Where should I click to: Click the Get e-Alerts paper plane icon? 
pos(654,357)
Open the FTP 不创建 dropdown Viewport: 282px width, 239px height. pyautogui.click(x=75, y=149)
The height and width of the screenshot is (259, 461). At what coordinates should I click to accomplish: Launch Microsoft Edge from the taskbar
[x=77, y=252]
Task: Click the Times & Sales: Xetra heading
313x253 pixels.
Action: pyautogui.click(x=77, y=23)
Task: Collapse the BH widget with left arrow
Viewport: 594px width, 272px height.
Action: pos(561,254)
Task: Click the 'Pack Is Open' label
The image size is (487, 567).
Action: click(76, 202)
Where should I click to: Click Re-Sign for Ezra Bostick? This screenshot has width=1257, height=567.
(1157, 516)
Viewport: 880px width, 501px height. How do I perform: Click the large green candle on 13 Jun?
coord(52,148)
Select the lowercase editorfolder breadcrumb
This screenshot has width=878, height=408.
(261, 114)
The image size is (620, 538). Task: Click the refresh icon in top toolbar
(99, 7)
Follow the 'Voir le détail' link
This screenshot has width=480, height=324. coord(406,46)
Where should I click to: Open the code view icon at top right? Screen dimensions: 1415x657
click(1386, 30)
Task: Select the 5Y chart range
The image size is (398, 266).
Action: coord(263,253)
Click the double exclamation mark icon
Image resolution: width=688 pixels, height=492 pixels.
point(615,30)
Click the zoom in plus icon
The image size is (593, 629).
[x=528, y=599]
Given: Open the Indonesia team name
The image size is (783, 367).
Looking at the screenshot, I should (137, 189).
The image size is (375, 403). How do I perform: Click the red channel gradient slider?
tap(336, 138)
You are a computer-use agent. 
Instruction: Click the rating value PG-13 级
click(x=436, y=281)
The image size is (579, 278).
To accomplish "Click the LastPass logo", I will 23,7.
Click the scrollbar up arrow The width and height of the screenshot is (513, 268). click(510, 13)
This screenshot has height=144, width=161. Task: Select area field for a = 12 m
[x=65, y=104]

_ _ _ _ _ _ _

Establish how many lines of the data above contain "arrow". State that number and no more.

▶ _Exercise response_
2